- TASK BRIEF
Your answer must be a single number: the count of lines in the entries below that hold "computer".

- RECORDS FOR PROCESSING
----------------

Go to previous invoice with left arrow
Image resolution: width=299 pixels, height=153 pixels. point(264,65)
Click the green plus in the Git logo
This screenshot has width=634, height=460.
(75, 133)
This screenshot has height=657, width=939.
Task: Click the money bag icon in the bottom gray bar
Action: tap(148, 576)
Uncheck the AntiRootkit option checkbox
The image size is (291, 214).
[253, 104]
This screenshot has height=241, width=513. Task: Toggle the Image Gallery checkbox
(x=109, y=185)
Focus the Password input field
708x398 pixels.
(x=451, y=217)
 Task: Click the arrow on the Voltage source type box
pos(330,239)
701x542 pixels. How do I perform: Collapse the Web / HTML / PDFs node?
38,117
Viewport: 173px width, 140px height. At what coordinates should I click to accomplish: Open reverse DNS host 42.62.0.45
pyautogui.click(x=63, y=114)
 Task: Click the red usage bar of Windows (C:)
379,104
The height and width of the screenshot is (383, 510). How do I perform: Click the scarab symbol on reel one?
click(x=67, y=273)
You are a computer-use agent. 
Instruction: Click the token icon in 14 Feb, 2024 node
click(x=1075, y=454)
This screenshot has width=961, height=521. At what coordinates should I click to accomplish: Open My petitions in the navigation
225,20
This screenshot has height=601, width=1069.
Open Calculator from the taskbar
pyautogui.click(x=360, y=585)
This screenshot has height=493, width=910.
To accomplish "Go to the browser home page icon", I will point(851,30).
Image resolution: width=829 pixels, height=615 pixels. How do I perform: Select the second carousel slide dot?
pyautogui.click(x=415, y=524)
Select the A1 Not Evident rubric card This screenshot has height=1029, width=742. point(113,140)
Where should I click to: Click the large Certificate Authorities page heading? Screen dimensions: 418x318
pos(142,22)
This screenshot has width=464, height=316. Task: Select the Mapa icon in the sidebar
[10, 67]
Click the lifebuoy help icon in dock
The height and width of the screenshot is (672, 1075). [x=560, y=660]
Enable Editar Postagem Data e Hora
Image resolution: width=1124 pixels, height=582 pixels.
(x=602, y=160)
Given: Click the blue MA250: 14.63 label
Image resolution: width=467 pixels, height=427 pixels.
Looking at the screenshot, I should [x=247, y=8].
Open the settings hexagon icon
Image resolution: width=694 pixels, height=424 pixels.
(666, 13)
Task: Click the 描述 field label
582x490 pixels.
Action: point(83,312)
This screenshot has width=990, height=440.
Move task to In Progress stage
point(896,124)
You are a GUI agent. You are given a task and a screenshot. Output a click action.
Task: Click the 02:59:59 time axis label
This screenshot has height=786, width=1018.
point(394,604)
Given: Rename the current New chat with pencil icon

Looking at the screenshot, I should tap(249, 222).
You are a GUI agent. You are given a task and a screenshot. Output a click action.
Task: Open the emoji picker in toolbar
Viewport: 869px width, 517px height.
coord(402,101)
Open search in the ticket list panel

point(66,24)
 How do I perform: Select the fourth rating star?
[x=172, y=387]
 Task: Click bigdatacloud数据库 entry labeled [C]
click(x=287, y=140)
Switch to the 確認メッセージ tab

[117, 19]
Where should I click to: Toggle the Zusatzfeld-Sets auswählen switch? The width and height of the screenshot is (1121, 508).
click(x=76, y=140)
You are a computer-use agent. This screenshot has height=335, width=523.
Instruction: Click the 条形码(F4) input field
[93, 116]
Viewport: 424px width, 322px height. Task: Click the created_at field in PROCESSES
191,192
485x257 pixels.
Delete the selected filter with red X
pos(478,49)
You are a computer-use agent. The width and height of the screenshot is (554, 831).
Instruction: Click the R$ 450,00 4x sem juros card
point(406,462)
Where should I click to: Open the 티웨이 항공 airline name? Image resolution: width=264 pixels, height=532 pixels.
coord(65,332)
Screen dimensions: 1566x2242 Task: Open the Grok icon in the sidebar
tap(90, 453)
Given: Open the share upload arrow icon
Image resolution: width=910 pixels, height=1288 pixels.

----------------

- RESPONSE AREA
3